[GSOC24] Addition of CUDA and GPU Acceleration to FGMRES Linear Solver in SU2 #2346

areenraj · 2024-08-27T10:01:24Z

Proposed Changes

This is the modified version of SU2 code that supports CUDA usage for the FGMRES solver and the use of NVBLAS. The main focus is the offloading of the Matrix Vector Product in the FGMRES solver to the GPU using CUDA Kernels.

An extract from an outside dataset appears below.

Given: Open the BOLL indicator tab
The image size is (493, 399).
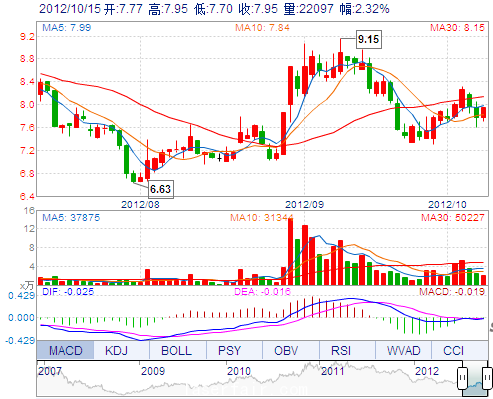Looking at the screenshot, I should [x=176, y=350].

This implementation shows promise with marginally better run times (all benchmarks were carried out with the GPU Error Checking switched off and in debug mode to check if the correct functions were being called).

The use of NVBLAS is secondary and while functionality has been added to make it usable, it is not activated as it doesn't cause an appreciative increase in performance.

Compilation and Usage

Compile using the following MESON Flag

-Denable-cuda=true

And activate the functions using the following Config File Option

ENABLE_CUDA=YES

NOTE ON IMPLEMENTATION

I've decided to go with a single version of the code where the CPU and GPU implementations co-exist in the same linear solver and can be disabled or switched using a combination of Meson and Config File options. This is why I have defined three classes - one over-arching class that is named CExecutionPath that has two child classes - CCpuExecution and CGpuExecution. These child classes contain the correct member function for each path - CPU or GPU functioning.

All of this could also be easily achieved with an if statement that switches between the two - but that particular implementation will access and run the statement for each call. In our case once a Matrix Vector Product object is created, it will immediately know whether to use CPU or GPU mode of execution.

Recommendations are most welcome to improve or make this implementation better

PR Checklist

Warning Levels do come (only at level 3) but they are all of the following type

style of line directive is a GCC extension

The documentation for compiling with CUDA needs to be added by forking the SU2 site repo and adding the relevant changes to it? Or do I need to contact someone to change things on the site itself?

DOxygen Documentations and config template are all updated.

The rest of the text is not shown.